I start with the teachers' own knowledge because this is the most obvious constraint. The fact is that the emphasis on grammar in the
National Curriculum is a major innovation in our education system, and the schools that most serving teachers attended were virtually grammar-free zones. Universities generally don't teach grammar either
(not even in an English BA), and there is too little time on a PGCE course to do much, so most teachers know very little about grammar simply because they have never been taught about it.

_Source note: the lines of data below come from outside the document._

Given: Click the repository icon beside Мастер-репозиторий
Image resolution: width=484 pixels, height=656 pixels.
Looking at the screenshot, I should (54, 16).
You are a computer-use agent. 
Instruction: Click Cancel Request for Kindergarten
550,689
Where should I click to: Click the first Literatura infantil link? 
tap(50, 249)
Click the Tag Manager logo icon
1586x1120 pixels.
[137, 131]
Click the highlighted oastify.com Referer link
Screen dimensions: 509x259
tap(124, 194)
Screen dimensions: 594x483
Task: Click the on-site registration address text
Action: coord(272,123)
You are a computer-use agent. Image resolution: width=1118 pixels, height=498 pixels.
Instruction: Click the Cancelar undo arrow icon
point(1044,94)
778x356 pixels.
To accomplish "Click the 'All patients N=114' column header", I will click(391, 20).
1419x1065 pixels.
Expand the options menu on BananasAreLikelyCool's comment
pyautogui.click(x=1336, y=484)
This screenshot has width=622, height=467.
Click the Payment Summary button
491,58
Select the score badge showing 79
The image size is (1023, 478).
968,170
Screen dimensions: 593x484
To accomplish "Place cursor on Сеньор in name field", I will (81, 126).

The historical background is worth a quick glance. Until the 1960's most schools taught some grammar in English, and if they offered foreign or classical languages, grammar would be taught there too. The grammar taught in English was often very watered-down and pointless, and was a prime target for the revolutionary years of traditionquestioning. So grammar was removed from the English syllabus in most schools (though it continued in some private schools), and it disappeared from foreign languages a decade or so later, though for somewhat different reasons. In 1973 two experts on English teaching,
Connie and Harold Rosen, could write:
We have assumed that the teaching of grammar in the primary school is as discredited as teaching capes and bays and copperplate. .... What teachers have discovered for themselves is that teaching about the workings of language is not the simple business it was once thought to be (the main `parts of speech') and that the return for trying to teach children about language was very low in terms of its effect on how they used language. It all seems very obvious. Clearly `the more you know about language the better you use it' does not stand up to examination. (Rosen and
Rosen 1973, p. 253).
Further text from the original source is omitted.